In queste condizioni, una fusione condurrebbe alla banca più fallimentare del mondo.
La Bed Bank ipotizzata dai dottor Stranamore della finanza mondiale, in realtà c'è già.

La voce circola insistente nei mercati finanziari. Siamo di fronte a una fusione tra la banca UBS e la banca Crédit Suisse. Infatti la capitalizzazione di borsa di UBS è scesa al punto tale da renderla appetibile a molte corporations straniere, a fondi sovrani oppure a banche asiatiche, germaniche o inglesi.

Finora nessuno ha lanciato un take over sull’UBS per l’impossibilità di calcolare l’esposizione debitoria reale dell’istituto.

Se tuttavia, come appare probabile, l’UBS riuscirà a dimostrare di aver riportato il debito sotto controllo, automaticamente scatteranno gli appetiti stranieri. Siccome l’UBS è fondamentale per la piazza finanziaria svizzera, un simile scenario potrà venire scongiurato unicamente da una fusione con il Crédit Suisse, che a quanto pare è caldeggiata dalla Banca Nazionale Svizzera.

La storia ricorda che dopo la crisi dell’ Hedge found Long-term capital management  (Ltcm degli anni ‘90), le tre grandi banche svizzere diventarono due con l’assorbimento della Società di Banca Svizzera da parte di UBS (di fatto con la presa di potere del managament di SBS su UBS). Dopo questa nuova crisi, delle due grandi banche svizzere ne rimarrà una sola.

Fin qui quanto avevamo scritto il 29 settembre 2008, allorquando la gravità della situazione contabile dell'UBS non era ancora stata rivelata.

Poi,
15 giorni dopo che la dirigenza UBS aveva annunciato di avere ripreso saldamente il timone in mano, c'è stato l'improvviso annuncio dell'aiuto di CHF 64 miliardi prestato dalla Confederazione.
Certo per la dirigenza UBS si tratta di un affare per la Confederazione; infatti la Banca Nazionale Svizzera riprende CHF 58 miliardi di titoli che non sono per nulla tossici, ma presentano un rischio di perdite di soli CHF 6 miliardi che UBS si è fatta prestare dalla Confederazione per pagare la BNS.

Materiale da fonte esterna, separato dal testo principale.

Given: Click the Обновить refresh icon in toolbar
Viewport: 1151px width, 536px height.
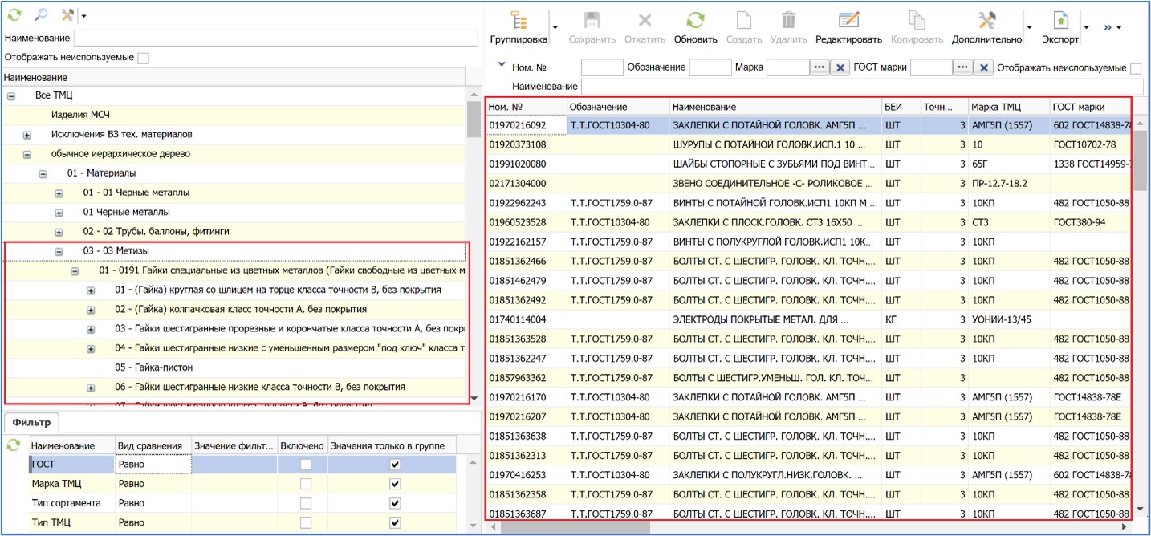Looking at the screenshot, I should (695, 22).
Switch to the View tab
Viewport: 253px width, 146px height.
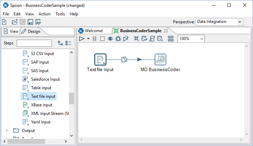11,31
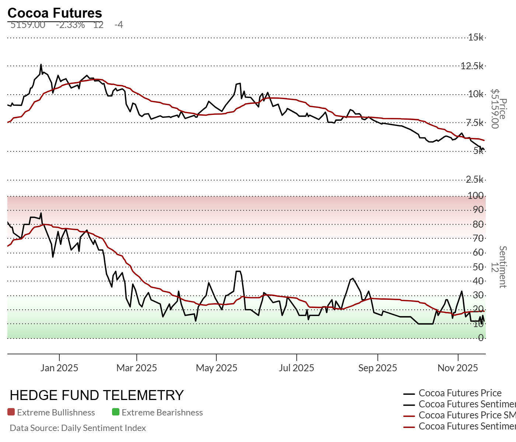Click the -2.33% change value in header
Image resolution: width=516 pixels, height=442 pixels.
click(70, 25)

In realtà il tasso di interesse del prestito di ben il 12,5% (come il leasing dell'automobile acquistata da uno scapestrato) dimostra che si tratta di un'operazione ad alto rischio.
Inoltre il fatto che nessuno, all'infuori dello Stato Svizzero, abbia accettato di concludere un simile affare, può fare seriamente dubitare che si tratti veramente di un affare.

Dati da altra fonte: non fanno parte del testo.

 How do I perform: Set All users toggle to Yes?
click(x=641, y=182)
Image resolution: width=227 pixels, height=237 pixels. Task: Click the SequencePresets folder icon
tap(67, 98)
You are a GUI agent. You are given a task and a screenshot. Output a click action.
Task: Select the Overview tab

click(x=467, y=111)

Ora sul SonntagsZeitung del 23 novembre 2008, il direttore della Commissione Federale delle Banche (CFB) Daniel Zuberbühler annuncia un nuovo massiccio intervento statale per (ri)salvare UBS.

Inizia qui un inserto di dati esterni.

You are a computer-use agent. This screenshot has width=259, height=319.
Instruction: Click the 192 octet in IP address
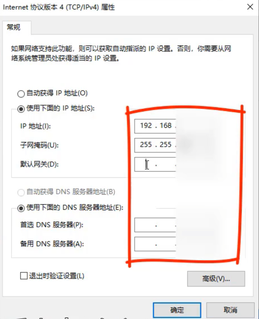146,126
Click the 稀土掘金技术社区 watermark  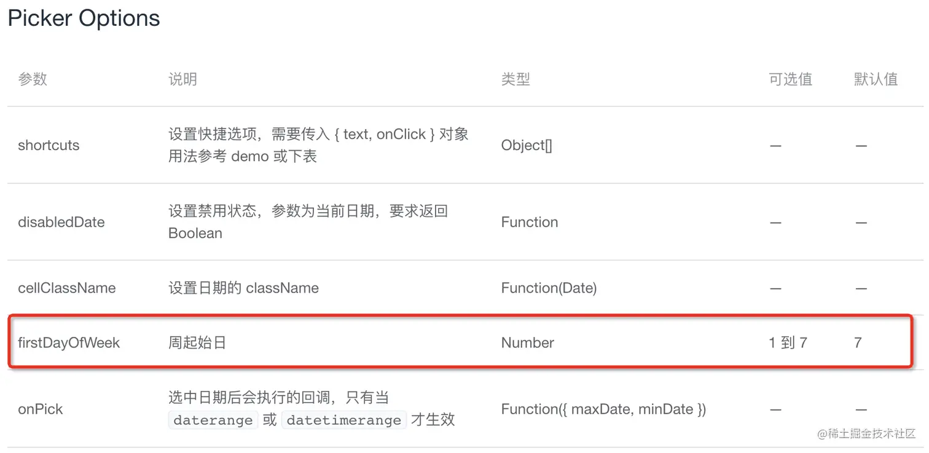tap(866, 434)
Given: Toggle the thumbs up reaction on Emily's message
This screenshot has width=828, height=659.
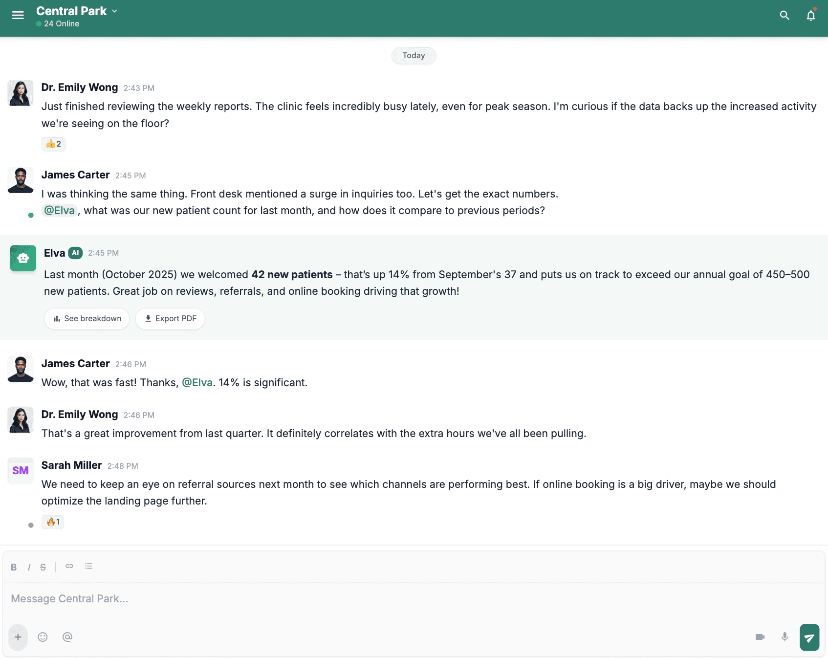Looking at the screenshot, I should (53, 144).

Esclude però la fusione UBS/CS "perchè non vogliamo un simile Mostro nel nostro piccolo paese".

Ciò a cui si resiste persiste,
dice un proverbio.

Se Daniel Zuberbühler escude con tale violenza l'ipotesi di una fusione tra UBS e CS è perchè questa ipotesi è ormai inevitabile.

Al signor Zuberbühler bisognerebbe altresì sommessamente porre la domanda se sia ancora al posto giusto. È stato nominato direttore agli albori, allorquando la CFB era un piccolo ufficio nella città vecchia di Berna, ed è quindi cresciuto con un'innata sudditanza verso i potentati economici e politici. Ora che presiede un organo diventato un "mostro" (per riprendere le sue parole) dovrebbe chiedersi come mai nel passato non ha mai avuto nulla da dire sull'enorme esposizione dell'UBS nell'incerto mercato immobiliare americano. Segnalare alla CFB le situazioni a rischio delle banche, è poi il suo lavoro.

Sembra quasi che l'insegnamento di questa crisi, sia che i capitani pensano soprattutto ad allacciare i contatti necessari per salvare la loro posizione personale, poco importa se la nave poi affonda.